Requirement 1: Condense the paragraph of the Caspian Flotilla excerpt that begins "From a broader strategic perspective" into a shorter version that keeps its main facts.
Requirement 2: Please reproduce the Caspian Flotilla excerpt word for word, from "Locally, the Caspian" up to and including "sphere of influence.".

#### Document excerpt

Locally, the Caspian Flotilla’s significant upgrades have been an unwelcome development for Ukraine and many of Russia’s Caspian Sea neighbors. The flotilla’s recent expansion has meant that Russia now dominates the Caspian, vastly outmatching every bordering nation in naval firepower and sea-to-shore capability. The Caspian Sea’s location places it at the critical juncture between Central Asia, the Caucasus, and the Middle East, and the strengthening of the flotilla’s amphibious landing abilities sends a strong signal to nations in the region. Caspian littoral states such as Kazakhstan and Azerbaijan have increasingly cooperated with the United States and Turkey, respectively, and the Caspian Flotilla’s amphibious upgrades could be a message intended to keep the former Soviet states in Russia’s sphere of influence.
From a broader strategic perspective, the Caspian Flotilla’s increasing reach and tilt toward offensive maneuvers poses a fundamental challenge to the United States and its NATO partners. By nature of the Caspian Sea’s landlocked geography, the Caspian Flotilla is entirely sheltered from U.S. and allied navy freedom-of-navigation and power-projection operations in contested waters around the world. Furthermore, a 2014 treaty signed by Russia, Iran, Azerbaijan, Kazakhstan, and Turkmenistan officially barred foreign navies from deploying to the Caspian Sea, preventing NATO from keeping the Caspian Flotilla’s offensive capabilities in check.
The Caspian Flotilla also presents a threat to the Navy’s Fifth and Sixth Fleets. The addition of Mi-14 helicopters tasked with antisubmarine operations and massive upgrades in antiship cruise-missile technology could complicate U.S. Navy operations in the eastern Mediterranean, Persian Gulf, and Black Sea. Coupled with the context of recent U.S. involvement on the ground in Syria and the assassination of Qasem Soleimani that stoked tensions with Russia’s ally Iran, the Caspian Flotilla is a risk to U.S. operations throughout the Middle East and would undoubtedly play a role in a U.S. conflict with Iran. An understanding the Caspian Flotilla’s offensive reinvention and reach is critical to any U.S. Sea Service officer operating in the Fifth and Sixth Fleets and must be counteracted to ensure favorable U.S. and NATO outcomes in the Middle East and Black Sea.

########
#### The data

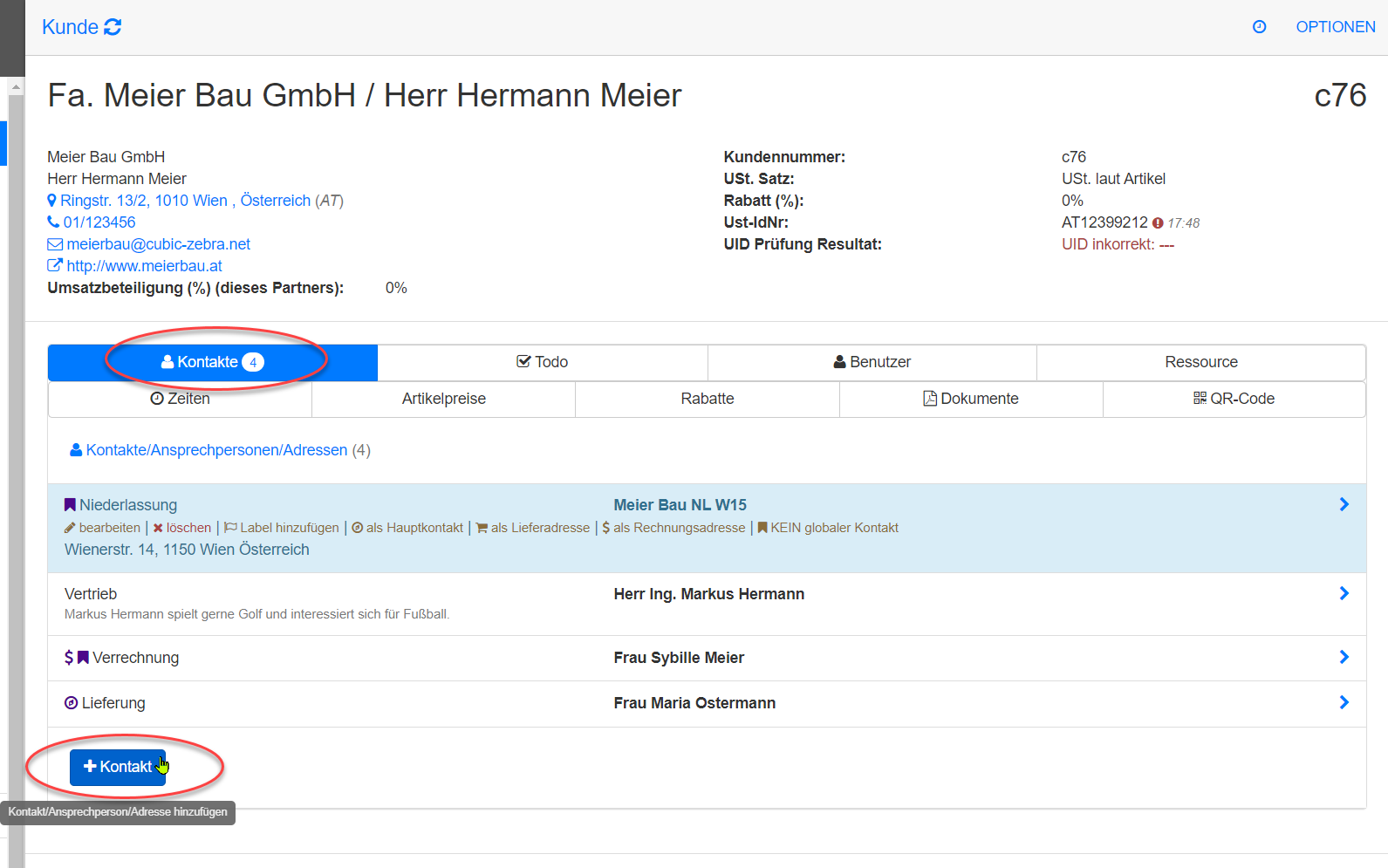The width and height of the screenshot is (1388, 868).
Task: Set contact as Hauptkontakt
Action: [407, 528]
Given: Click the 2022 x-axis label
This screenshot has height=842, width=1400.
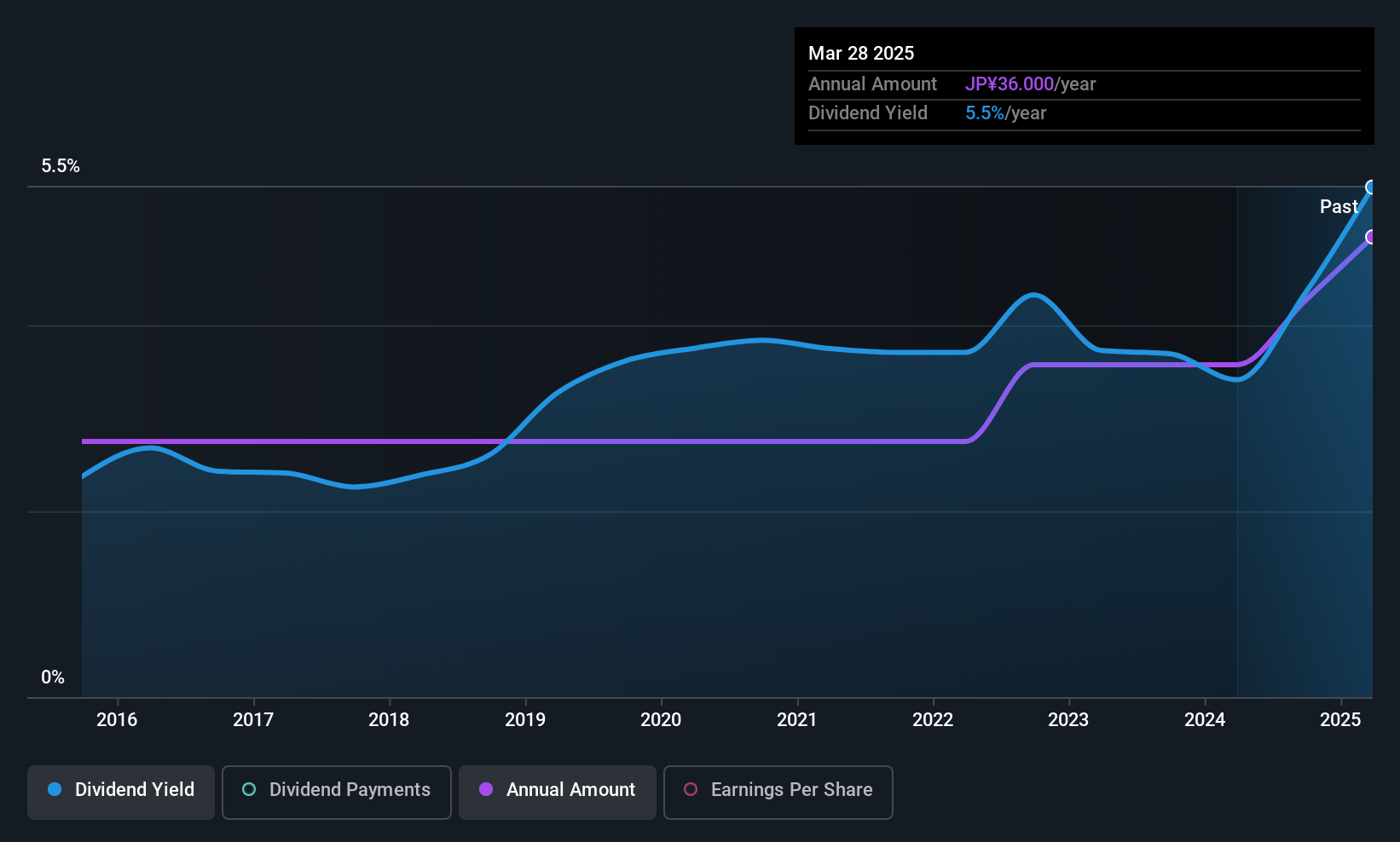Looking at the screenshot, I should point(933,719).
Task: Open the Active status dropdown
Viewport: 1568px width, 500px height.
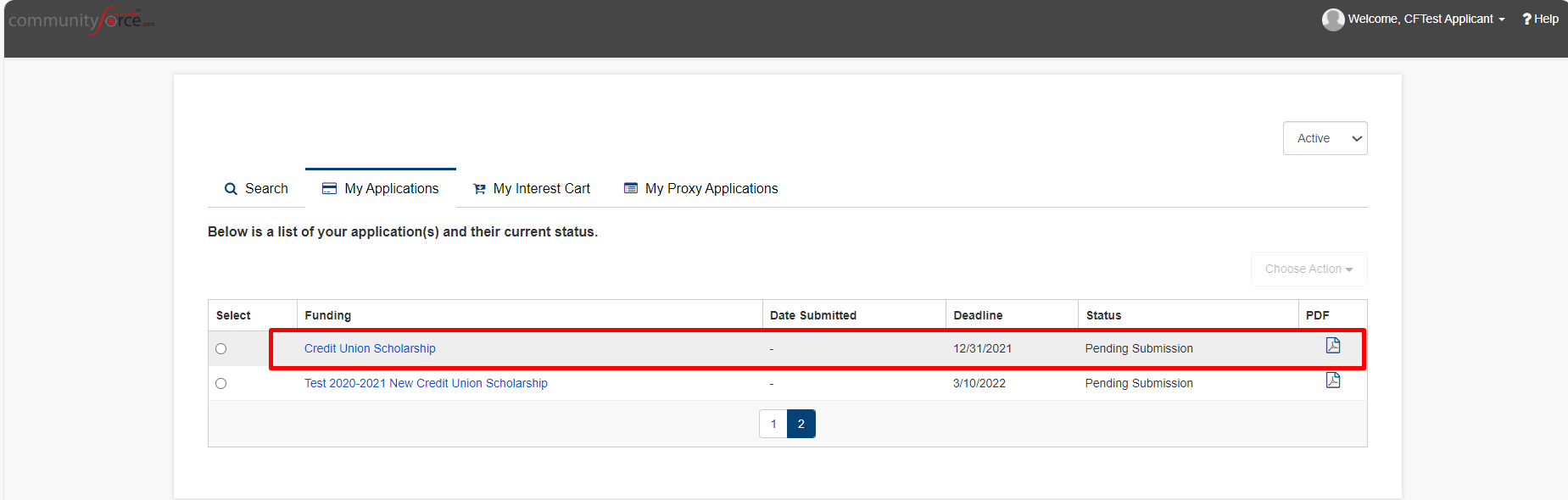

########

Result 1: The Caspian Flotilla's growing reach and shift toward offensive maneuvers pose a fundamental challenge to the United States and NATO. Because the Caspian Sea is landlocked, the flotilla is fully sheltered from U.S. and allied freedom-of-navigation and power-projection operations. A 2014 treaty signed by Russia, Iran, Azerbaijan, Kazakhstan, and Turkmenistan bars foreign navies from the sea, so NATO cannot keep the flotilla's offensive capabilities in check.

Result 2:
Locally, the Caspian Flotilla’s significant upgrades have been an unwelcome development for Ukraine and many of Russia’s Caspian Sea neighbors. The flotilla’s recent expansion has meant that Russia now dominates the Caspian, vastly outmatching every bordering nation in naval firepower and sea-to-shore capability. The Caspian Sea’s location places it at the critical juncture between Central Asia, the Caucasus, and the Middle East, and the strengthening of the flotilla’s amphibious landing abilities sends a strong signal to nations in the region. Caspian littoral states such as Kazakhstan and Azerbaijan have increasingly cooperated with the United States and Turkey, respectively, and the Caspian Flotilla’s amphibious upgrades could be a message intended to keep the former Soviet states in Russia’s sphere of influence.